McDermott et al (2013) also put pay to the concern that MCQ will rarely reflect the question type students will face in their final examinations, with results of their study into over 1407th grade students, observing that the format of the quizzing did not have to match the format of the end of unit exam for the benefits to occur.

Why does Multiple Choice Quizzing work?

In the discussion of their results Bjork, Little and Storm attempted to theorize why MCQ has produced such observable benefits for retention of specific and related knowledge. They suggest that the grading of the MCQ, as with any testing, was vital, by highlighting to students concepts they did not understand or needed to understand better, and therefore focusing their future studies. It may have also been that the knowledge of frequent testing meant that students were encouraged to go back over lecture notes after the lecture and prior to the test, thus creating a distributed practice situation.

They also suggest that in trying to answer the MCQ students are forced to consider all alternative answers, searching for relevant knowledge in the process so as to determine the correct and incorrect options. Such a situation may strengthen the association between recalled knowledge and the correct answer, while this process may have significant benefits for related knowledge questions, as students have to recall knowledge to reason why incorrect answers are in fact incorrect – it is not answer C because….”

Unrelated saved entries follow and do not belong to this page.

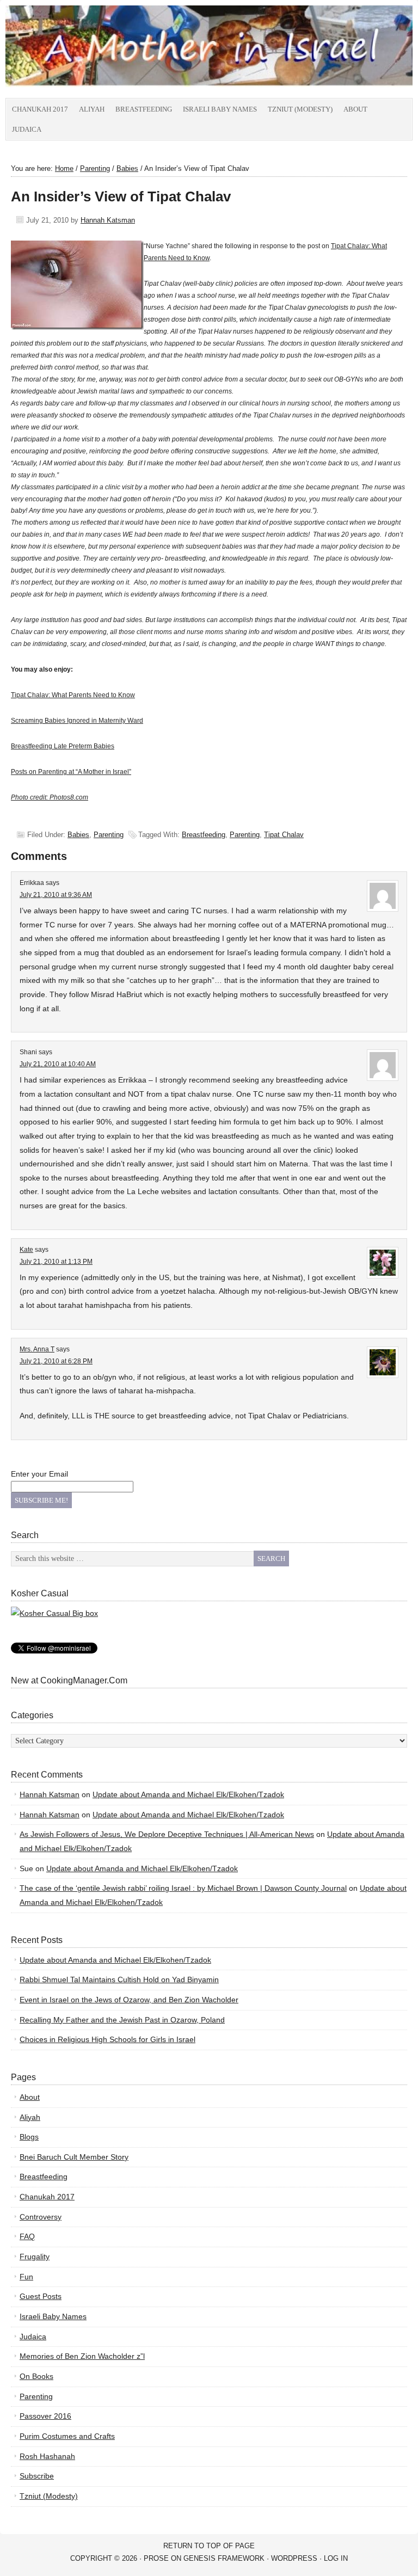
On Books (36, 2376)
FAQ (27, 2236)
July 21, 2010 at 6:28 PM (56, 1361)
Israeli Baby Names (220, 109)
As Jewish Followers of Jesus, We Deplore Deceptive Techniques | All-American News (167, 1834)
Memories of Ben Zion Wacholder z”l (82, 2356)
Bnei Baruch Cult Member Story (74, 2157)
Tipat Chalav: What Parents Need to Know (73, 695)
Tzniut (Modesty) (300, 109)
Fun (26, 2276)
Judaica (26, 129)
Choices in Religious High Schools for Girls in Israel (107, 2039)
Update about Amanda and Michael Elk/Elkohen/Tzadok (188, 1794)
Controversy (41, 2216)
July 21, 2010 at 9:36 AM (56, 895)
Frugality (35, 2256)
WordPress (294, 2558)
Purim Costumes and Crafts (67, 2436)
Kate (26, 1249)
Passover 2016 (45, 2416)
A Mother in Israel (127, 52)
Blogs (29, 2136)
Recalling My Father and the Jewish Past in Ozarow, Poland (122, 2019)
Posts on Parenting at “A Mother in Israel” (71, 772)
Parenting (109, 835)
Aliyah (91, 109)
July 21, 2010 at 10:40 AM (58, 1064)
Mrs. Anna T (37, 1349)
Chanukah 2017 (40, 109)
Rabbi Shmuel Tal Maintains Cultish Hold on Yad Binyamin (119, 1979)
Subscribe (37, 2476)
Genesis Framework (224, 2558)
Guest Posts (41, 2296)
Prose (156, 2558)
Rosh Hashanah (47, 2456)
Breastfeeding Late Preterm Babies (62, 746)
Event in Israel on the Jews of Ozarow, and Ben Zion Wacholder (129, 1999)
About (355, 109)
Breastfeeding (143, 109)
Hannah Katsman (108, 220)
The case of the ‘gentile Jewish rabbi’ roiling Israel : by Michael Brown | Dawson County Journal (183, 1888)
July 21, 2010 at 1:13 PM (56, 1261)
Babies (78, 835)
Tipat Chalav (284, 835)
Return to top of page (209, 2546)
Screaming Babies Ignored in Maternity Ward (77, 720)
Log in (336, 2558)
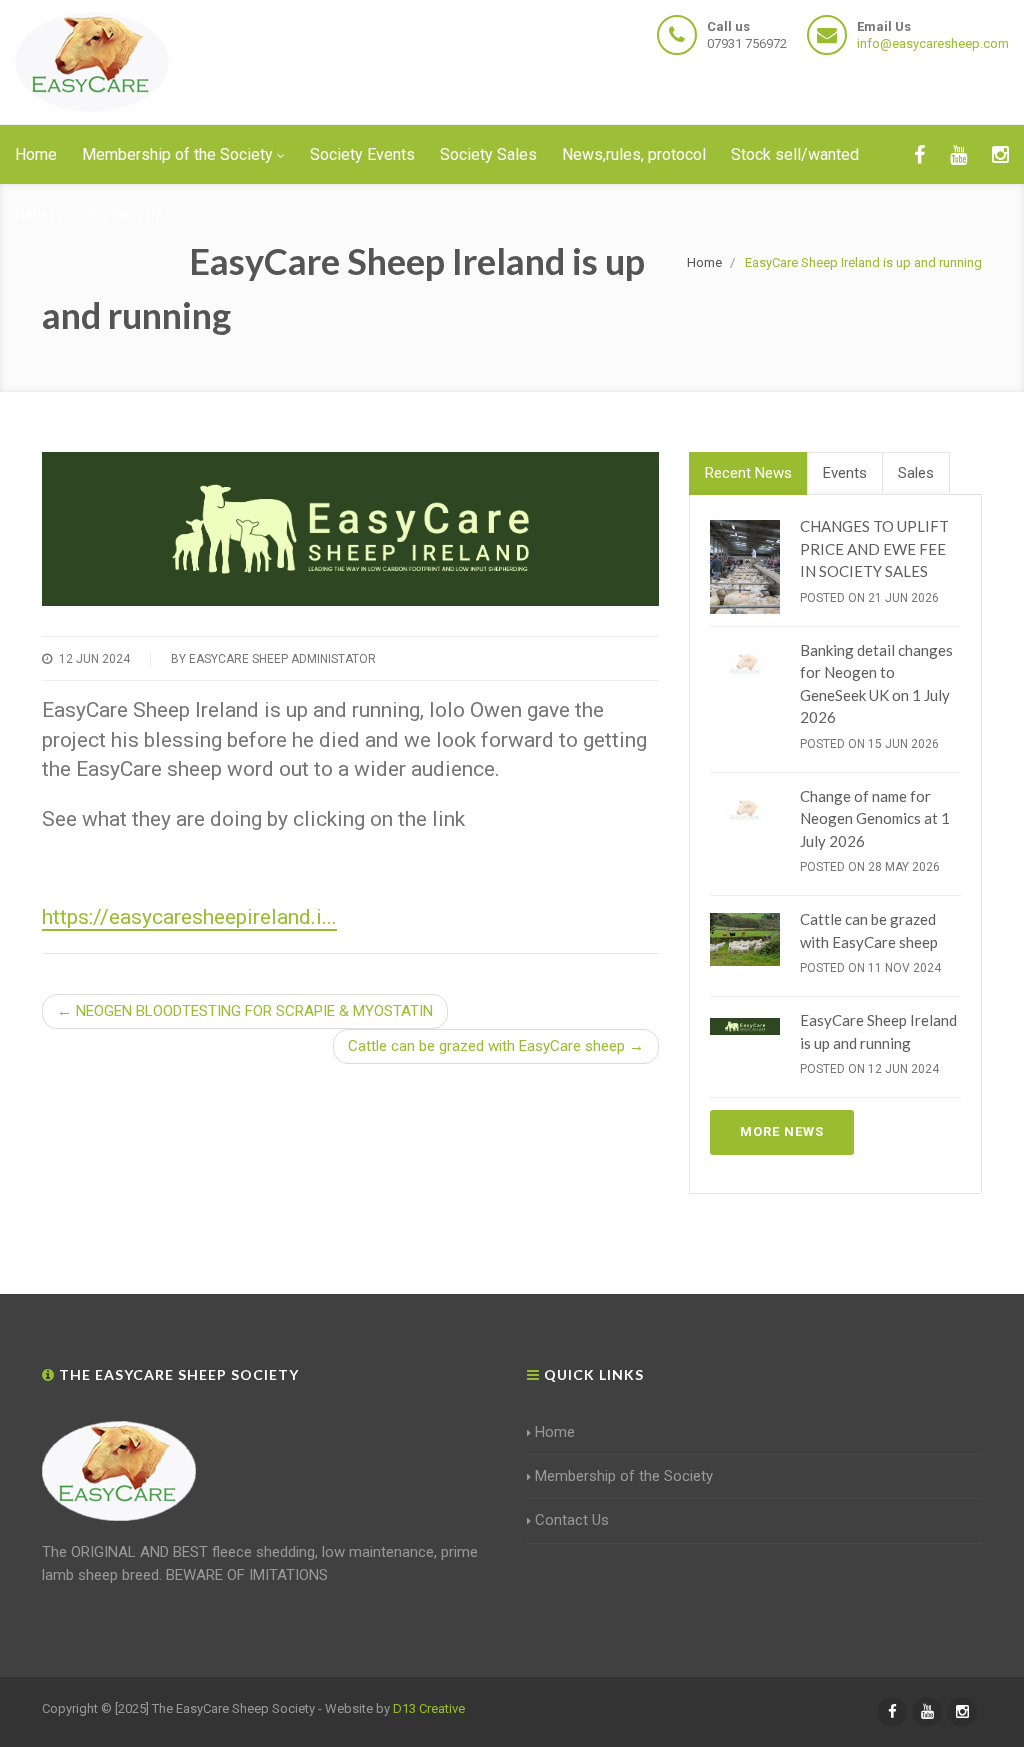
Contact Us (126, 214)
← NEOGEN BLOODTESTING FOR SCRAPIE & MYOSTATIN (245, 1011)
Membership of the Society (177, 154)
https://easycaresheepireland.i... (189, 917)
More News (782, 1131)
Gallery (39, 214)
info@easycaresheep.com (933, 43)
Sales (916, 473)
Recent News (748, 473)
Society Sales (488, 154)
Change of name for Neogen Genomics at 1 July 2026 (875, 818)
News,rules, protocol (634, 154)
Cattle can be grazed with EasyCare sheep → (496, 1046)
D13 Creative (429, 1708)
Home (36, 154)
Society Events (362, 154)
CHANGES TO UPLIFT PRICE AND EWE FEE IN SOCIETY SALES (874, 548)
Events (845, 473)
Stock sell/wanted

It is important however that the incorrect answers are competitive” for them to invoke high quality recall processes. Incorrect answers that are implausible lessen the challenge to the task and reduce the need for recall. To prove this Bjork completed a laboratory experiment in which the plausibility of the incorrect alternatives was systematically manipulated. The results found that test takers ability to answer related questions on a delayed test was only enhanced when the correct answer in the prior testing had been competing with plausibly incorrect answers.